Single by Ider
- Released: 20 April 2016
- Genre: R&B; folktronica;
- Label: Self-released
- Songwriters: Elizabeth Somerville; Megan Markwick;

Ider singles chronology
|  | "Sorry" (2016) | "Pulse" (2016) |

= Sorry (Ider song) =

2016 debut single by Ider

"Sorry" is a song recorded by English singer-songwriter duo Ider. It was self-released on 20 April 2016, and was Ider's debut single.

==Background and composition==
"Sorry" was Markwick and Somerville's first single as part of their Ider project, which they had started working on when they moved into a flat together in Summer 2015. They had previously been working together since 2012 as an acoustic folk duo called "Lily and Meg".

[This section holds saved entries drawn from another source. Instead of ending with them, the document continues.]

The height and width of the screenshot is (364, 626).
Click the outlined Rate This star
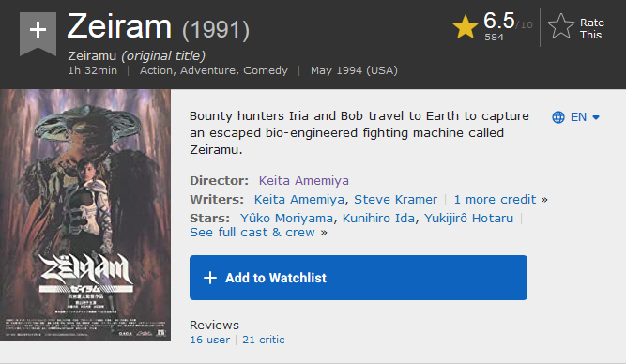point(561,26)
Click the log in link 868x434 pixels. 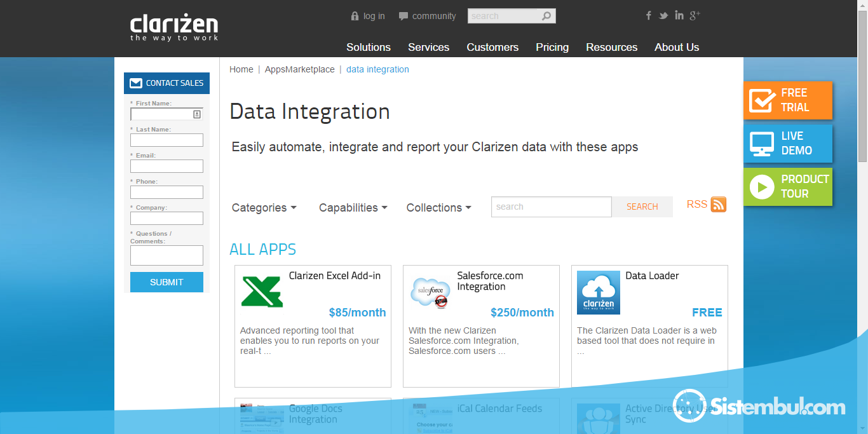click(x=374, y=16)
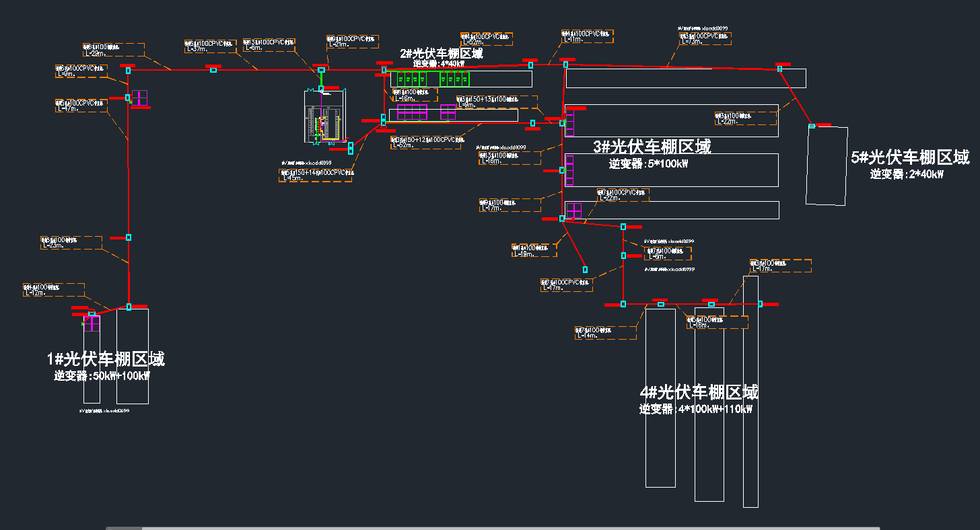Click the L=47m cable annotation
This screenshot has height=530, width=980.
coord(81,106)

In an interview they described the song as being about "falling out of love with someone. It goes through the motions; beginning with a bit of doubt and ending with independence."

==Critical reception==
Hillydilly's Cole Ryan says that "'Sorry' isn't overly complex (there's not much more than some dim piano and some sparse percussion here), but the real appeal is in the way their gentle vocals and honest lyrics combine wonderfully with the instrumental base. This one will perfectly complement a rainy day, but, even on its own, it serves as a strong first outing from the pair and has us excited for all things from them ahead."